Horseman 2: Aisosceles


Hark, look out

The horseman’s out South

Taking that deathly route

Beneath yonder hooves, tendrils doth sprout

It is @TheVunderkind.

AISOSCELES

“You see, the isosceles triangle has two sides of equal length, leaving one irregular. It is my firm belief than when the regular has been accounted for, the irregular must now take the centre stage.” —– Aisosceles

DLM

It was Yaba market in all its raucous glory.

Right in the middle of the market, amidst the ‘buy ya jenew swade! Very original! Very jenew!’, a young man was having his pocket picked.

If we are to be honest with ourselves, there is nothing extraordinarily eye-popping about having your pocket picked. Many of us have had our pockets picked. I, for example, have once bought N3,000 worth of fufu, although, admittedly, at the time, I thought I was buying an unbelievably cheap phone.

No, there was nothing extraordinary about this man’s pocket being lightened of its burdens.

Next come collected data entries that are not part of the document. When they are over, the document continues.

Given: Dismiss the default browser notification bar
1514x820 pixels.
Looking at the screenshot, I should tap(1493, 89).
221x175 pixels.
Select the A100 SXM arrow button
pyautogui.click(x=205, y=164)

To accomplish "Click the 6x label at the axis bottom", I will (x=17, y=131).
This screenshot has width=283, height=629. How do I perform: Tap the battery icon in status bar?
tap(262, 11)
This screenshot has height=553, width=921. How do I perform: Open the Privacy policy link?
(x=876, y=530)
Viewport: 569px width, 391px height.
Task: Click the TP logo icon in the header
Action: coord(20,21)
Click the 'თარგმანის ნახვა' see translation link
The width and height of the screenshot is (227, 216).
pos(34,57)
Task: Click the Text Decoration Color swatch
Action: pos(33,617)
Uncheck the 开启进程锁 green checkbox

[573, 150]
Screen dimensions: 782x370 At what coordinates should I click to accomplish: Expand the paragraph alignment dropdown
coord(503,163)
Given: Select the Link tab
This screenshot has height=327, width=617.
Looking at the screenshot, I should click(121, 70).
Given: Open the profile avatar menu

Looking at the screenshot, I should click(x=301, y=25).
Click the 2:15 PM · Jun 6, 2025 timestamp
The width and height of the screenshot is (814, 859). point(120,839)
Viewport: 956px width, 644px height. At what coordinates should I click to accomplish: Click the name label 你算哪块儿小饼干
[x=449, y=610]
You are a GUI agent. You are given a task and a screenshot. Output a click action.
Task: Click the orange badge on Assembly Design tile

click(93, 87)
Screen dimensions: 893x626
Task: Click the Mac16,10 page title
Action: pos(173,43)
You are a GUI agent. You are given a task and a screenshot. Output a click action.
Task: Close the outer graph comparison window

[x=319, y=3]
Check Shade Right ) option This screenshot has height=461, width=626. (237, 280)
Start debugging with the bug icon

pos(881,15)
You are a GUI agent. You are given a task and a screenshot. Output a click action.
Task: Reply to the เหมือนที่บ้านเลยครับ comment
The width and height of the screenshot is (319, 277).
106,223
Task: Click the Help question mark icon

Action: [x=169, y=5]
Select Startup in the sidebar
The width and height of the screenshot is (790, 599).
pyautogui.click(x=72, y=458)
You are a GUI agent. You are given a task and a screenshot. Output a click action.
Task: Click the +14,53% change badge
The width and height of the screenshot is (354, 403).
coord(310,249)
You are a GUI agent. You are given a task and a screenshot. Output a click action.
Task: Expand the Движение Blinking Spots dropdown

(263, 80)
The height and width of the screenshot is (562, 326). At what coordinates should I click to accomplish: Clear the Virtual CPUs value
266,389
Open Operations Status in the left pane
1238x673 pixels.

As the light-fingered thief extracted his hands from the bespectacled young man’s pockets, his heart jumped for a minute, for firmly clamped upon his wrist was the hand of the bespectacled man.

“Wetin you think say you dey do?” asked the eye-glasses.

The thief smiled, and assumed the braggadocio of one caught in the act of trying to steal the baby’s lollypop.

“Yer wallet fall for grand. I don dey run con gif you since,” and he frowned here, to show how hurt he felt at being wordlessly accused of theft.

“Sharrap,” said eye-glasses. “You think say I no cash you?”

The thief frowned. “You jus’ be bad market. Na you go be di fest pesin wey go cansh me. Thank yer luncky stars,” and he made to saunter off.

But eye-glasses’ hand was still firmly gripping his.

“Take,” he said, handing the thief a second wallet. “Na yer own wallet be dat.”

The thief was, understandably and with no pun intended, robbed of speech.

“Wait – you tiff my wallet as I dey try tiff your own?”

Eye-glasses smiled for the first time. “I no be tiff. Anyhow sha, when you wan tiff wallet, you no suppose dey waka with your own wallet for your pocket.”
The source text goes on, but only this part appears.